>> start EXERCISE DATA

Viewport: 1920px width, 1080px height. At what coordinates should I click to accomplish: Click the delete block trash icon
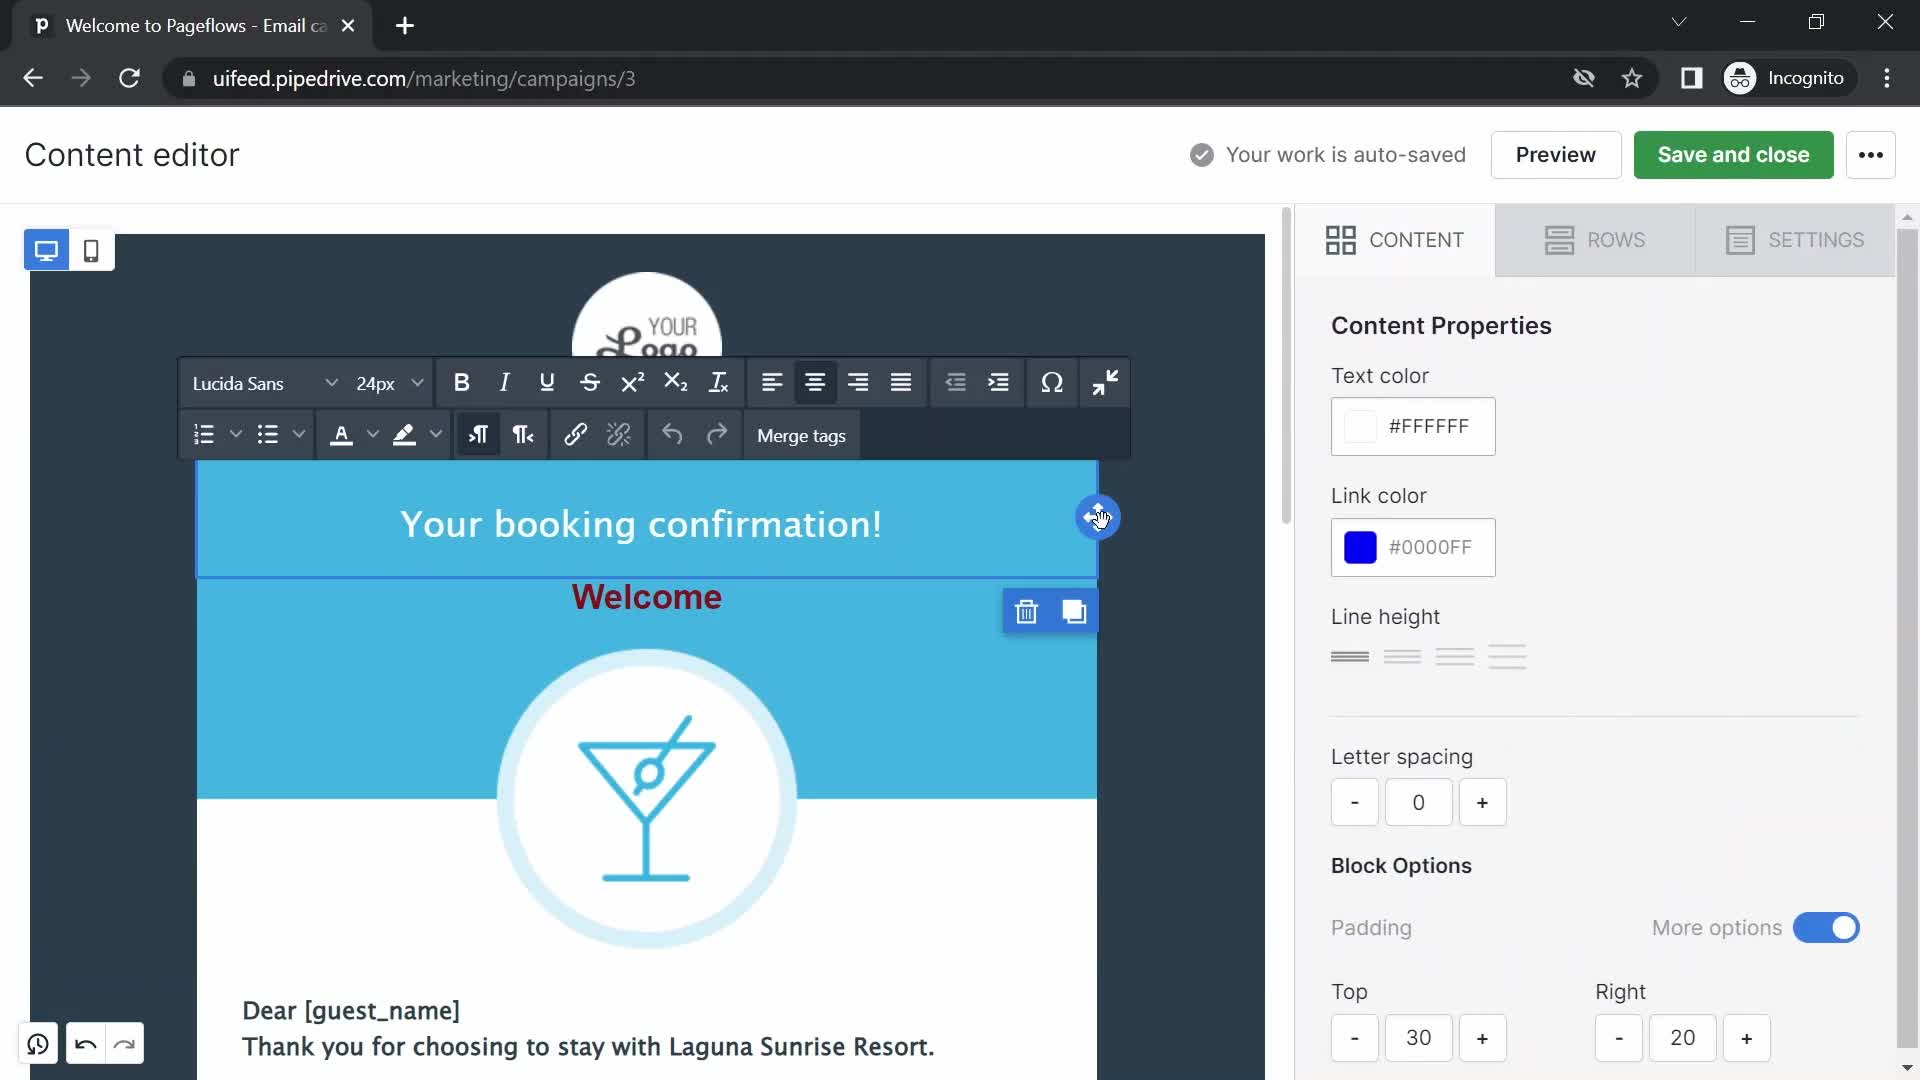click(1026, 611)
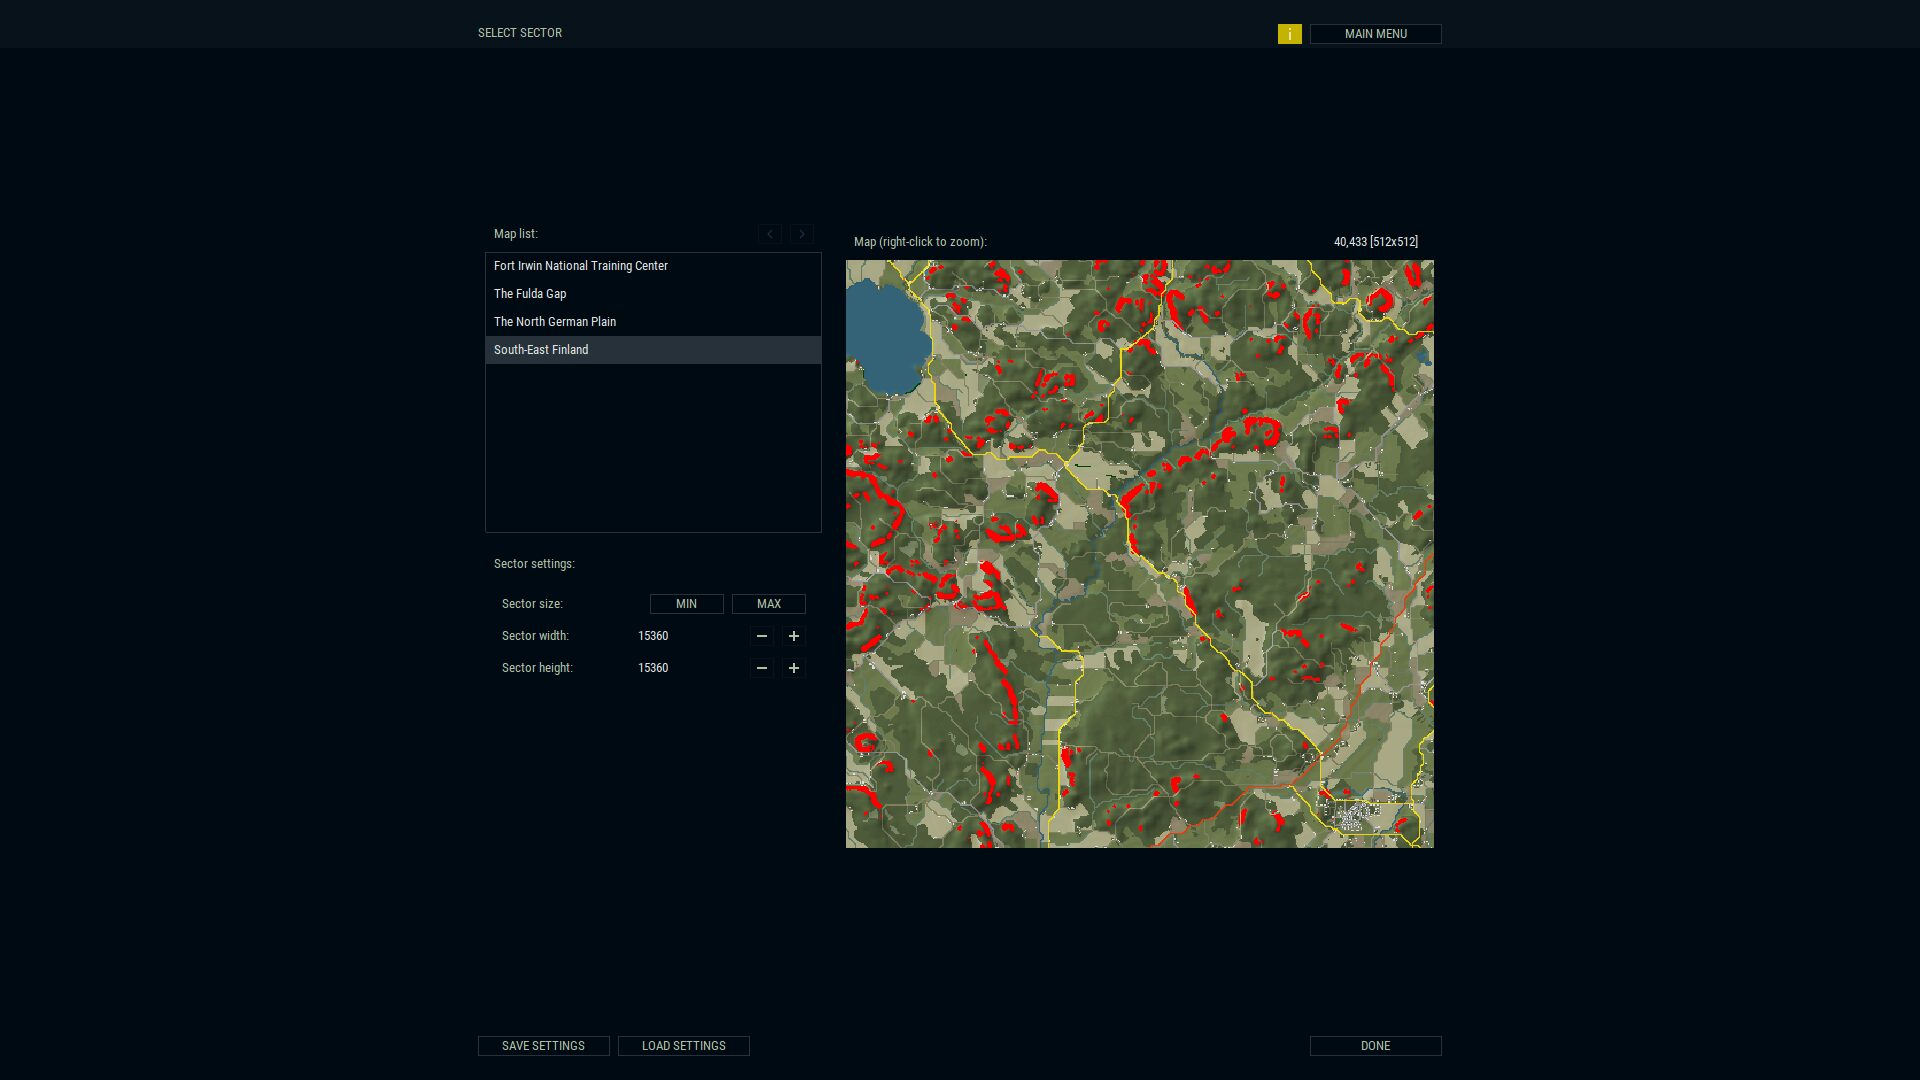
Task: Click Save Settings button
Action: coord(543,1046)
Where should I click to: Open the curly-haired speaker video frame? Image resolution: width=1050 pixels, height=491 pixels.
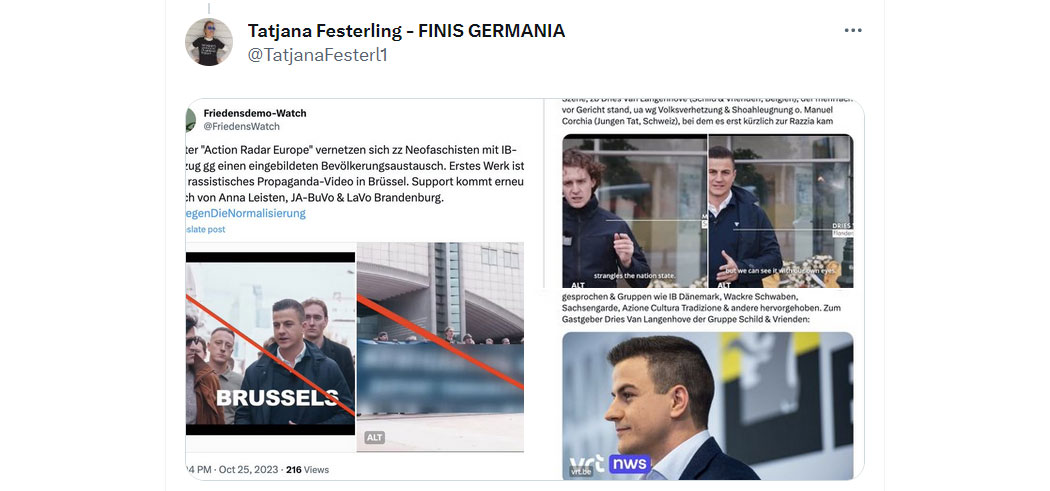coord(634,211)
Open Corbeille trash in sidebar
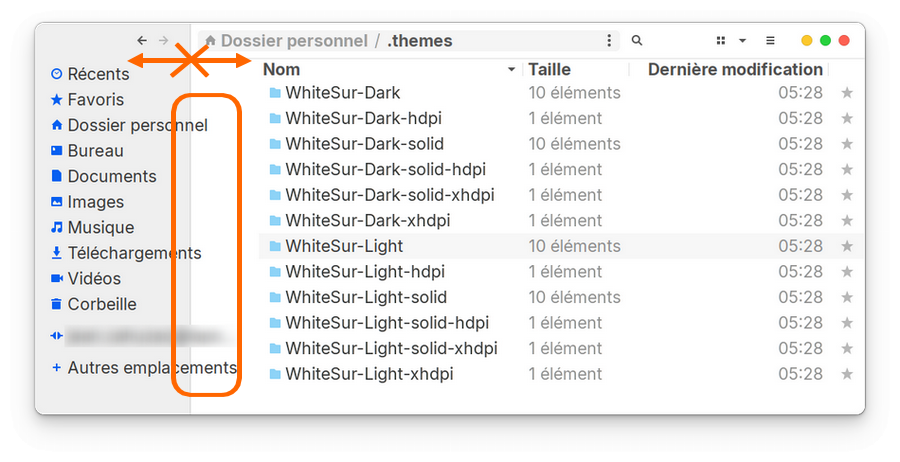The height and width of the screenshot is (462, 900). coord(101,304)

>> end EXERCISE DATA

• _GOAL_
Quote all of the lines above word for word, omitting the pictures.

• _ANSWER TO THE TASK_
Viewport: 1920px width, 1080px height. At what coordinates should I click to accomplish: Click the delete block trash icon
click(1026, 611)
Task: Click Save Settings button
Action: coord(543,1046)
Where should I click to: Open the curly-haired speaker video frame? Image resolution: width=1050 pixels, height=491 pixels.
coord(634,211)
Open Corbeille trash in sidebar
The height and width of the screenshot is (462, 900). coord(101,304)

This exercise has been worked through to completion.